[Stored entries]
_ _ _ _ _ _ _

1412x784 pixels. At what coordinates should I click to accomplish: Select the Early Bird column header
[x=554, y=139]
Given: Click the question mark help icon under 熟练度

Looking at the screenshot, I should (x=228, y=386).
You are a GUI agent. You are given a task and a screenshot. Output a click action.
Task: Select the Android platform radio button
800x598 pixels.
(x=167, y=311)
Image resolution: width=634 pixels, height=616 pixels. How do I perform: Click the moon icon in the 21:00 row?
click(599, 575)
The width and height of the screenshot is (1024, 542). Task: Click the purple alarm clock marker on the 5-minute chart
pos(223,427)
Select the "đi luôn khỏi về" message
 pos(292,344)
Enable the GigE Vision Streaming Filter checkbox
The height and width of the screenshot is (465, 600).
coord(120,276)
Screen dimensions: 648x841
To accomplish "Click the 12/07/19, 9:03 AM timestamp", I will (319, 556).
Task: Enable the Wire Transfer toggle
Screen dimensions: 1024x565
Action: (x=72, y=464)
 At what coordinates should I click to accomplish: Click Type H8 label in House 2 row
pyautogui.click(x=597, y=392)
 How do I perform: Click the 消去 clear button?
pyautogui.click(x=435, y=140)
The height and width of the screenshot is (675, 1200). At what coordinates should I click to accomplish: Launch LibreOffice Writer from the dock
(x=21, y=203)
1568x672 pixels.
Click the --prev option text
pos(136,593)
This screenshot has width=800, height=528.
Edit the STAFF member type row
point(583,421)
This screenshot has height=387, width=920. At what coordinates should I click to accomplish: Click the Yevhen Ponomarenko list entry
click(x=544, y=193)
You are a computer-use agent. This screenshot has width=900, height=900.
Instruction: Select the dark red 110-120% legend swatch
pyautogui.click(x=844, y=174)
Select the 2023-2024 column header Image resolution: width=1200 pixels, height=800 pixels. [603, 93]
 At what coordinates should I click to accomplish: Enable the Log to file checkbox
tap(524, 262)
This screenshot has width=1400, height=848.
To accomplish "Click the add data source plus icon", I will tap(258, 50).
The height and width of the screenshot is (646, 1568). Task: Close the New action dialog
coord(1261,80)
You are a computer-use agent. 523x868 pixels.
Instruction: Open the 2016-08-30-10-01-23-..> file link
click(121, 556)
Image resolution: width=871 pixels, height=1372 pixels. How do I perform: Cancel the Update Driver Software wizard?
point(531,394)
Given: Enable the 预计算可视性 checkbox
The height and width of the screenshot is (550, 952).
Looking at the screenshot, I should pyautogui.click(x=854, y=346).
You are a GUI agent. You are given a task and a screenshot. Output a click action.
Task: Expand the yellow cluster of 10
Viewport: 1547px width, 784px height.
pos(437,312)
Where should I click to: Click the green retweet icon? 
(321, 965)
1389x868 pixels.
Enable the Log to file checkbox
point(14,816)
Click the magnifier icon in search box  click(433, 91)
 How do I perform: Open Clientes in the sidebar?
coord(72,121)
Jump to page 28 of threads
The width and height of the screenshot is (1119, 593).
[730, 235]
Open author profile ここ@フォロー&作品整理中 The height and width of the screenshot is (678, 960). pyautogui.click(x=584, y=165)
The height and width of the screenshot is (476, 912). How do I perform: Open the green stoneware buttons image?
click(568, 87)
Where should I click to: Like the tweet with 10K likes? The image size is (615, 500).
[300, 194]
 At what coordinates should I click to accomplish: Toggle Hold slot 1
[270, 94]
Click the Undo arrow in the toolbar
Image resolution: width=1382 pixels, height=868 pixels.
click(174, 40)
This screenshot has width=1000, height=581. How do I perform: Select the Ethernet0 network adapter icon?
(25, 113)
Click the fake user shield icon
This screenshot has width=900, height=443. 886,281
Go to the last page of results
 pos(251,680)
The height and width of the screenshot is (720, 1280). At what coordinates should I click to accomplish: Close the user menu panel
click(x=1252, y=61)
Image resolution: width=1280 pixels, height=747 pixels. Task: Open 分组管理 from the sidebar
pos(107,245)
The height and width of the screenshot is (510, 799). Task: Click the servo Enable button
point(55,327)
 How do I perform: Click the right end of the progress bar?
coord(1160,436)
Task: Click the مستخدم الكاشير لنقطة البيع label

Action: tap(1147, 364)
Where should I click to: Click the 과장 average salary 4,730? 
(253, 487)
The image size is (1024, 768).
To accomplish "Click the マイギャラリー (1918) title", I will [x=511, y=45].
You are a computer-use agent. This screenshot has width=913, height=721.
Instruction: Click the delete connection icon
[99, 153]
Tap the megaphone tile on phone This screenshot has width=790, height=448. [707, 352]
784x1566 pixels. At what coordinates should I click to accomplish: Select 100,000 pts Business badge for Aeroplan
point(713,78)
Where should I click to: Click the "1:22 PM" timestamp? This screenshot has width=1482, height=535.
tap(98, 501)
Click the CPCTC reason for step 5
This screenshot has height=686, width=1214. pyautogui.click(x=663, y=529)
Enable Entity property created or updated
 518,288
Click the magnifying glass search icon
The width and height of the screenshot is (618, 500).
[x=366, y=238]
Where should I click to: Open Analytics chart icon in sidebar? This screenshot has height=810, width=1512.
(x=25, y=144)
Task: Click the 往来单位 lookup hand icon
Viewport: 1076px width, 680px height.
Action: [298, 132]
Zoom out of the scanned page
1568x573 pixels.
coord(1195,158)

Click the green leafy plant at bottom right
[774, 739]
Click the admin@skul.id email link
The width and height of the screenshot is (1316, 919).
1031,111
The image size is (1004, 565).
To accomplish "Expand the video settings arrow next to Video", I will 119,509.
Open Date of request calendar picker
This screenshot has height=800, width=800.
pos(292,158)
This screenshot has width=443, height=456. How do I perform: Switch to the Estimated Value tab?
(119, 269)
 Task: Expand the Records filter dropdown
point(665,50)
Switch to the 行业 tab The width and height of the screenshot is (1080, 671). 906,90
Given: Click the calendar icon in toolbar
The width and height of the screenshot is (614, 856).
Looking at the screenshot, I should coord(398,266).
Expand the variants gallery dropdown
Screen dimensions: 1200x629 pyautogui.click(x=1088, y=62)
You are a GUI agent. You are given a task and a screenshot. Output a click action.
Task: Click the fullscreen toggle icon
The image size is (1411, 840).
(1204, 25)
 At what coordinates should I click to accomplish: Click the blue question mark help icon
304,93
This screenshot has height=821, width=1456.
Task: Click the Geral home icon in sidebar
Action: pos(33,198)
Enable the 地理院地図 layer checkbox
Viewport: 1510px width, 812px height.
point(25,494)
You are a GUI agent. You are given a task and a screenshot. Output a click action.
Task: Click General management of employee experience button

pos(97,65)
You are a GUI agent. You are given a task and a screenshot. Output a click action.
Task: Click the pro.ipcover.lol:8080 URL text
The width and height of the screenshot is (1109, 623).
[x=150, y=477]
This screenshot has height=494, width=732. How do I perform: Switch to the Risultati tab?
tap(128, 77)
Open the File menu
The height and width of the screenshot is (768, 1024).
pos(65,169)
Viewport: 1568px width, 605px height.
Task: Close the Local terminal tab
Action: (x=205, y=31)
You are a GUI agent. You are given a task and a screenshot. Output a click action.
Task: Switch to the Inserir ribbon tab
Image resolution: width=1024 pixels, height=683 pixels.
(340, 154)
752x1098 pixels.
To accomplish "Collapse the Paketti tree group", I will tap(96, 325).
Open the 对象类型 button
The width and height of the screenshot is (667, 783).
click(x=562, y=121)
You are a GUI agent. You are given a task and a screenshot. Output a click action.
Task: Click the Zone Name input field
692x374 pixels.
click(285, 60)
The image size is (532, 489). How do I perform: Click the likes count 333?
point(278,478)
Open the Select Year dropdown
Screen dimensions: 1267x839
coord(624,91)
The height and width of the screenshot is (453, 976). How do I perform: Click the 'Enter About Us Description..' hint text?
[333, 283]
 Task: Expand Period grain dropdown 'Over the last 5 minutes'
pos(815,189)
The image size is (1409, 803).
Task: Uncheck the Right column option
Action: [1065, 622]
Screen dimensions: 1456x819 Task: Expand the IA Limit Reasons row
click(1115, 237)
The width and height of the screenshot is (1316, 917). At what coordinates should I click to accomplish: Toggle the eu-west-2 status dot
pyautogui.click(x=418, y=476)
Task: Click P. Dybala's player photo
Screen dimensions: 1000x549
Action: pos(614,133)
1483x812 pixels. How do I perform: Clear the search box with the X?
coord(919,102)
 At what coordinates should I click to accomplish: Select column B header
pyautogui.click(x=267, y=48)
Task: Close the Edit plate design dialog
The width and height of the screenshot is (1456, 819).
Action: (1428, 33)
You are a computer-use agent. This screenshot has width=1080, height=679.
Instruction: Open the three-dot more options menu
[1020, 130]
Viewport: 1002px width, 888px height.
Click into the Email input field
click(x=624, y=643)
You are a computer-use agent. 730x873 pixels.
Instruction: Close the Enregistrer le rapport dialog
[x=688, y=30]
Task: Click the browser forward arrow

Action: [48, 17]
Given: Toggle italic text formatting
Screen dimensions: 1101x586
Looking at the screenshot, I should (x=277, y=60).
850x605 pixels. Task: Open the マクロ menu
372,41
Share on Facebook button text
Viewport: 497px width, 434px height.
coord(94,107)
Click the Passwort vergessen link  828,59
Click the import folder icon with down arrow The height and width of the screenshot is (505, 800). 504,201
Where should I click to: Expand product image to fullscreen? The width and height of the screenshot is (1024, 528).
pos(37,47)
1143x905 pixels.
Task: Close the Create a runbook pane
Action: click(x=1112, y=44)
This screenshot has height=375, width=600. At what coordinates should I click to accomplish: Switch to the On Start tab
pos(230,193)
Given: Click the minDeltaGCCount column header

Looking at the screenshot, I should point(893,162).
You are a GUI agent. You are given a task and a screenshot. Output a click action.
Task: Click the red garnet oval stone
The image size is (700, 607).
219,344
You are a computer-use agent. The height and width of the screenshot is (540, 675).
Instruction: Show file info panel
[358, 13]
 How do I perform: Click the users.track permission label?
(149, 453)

_ _ _ _ _ _ _

- **Challenge**:
Recast everything from the line containing "This screenshot has width=1400, height=848." down to the line containing "coord(1261,80)" as a numbered list, leaving out blank lines.

- **Result for this task**:
1. This screenshot has width=1400, height=848.
2. To accomplish "Click the add data source plus icon", I will tap(258, 50).
3. The height and width of the screenshot is (646, 1568). Task: Close the New action dialog
4. coord(1261,80)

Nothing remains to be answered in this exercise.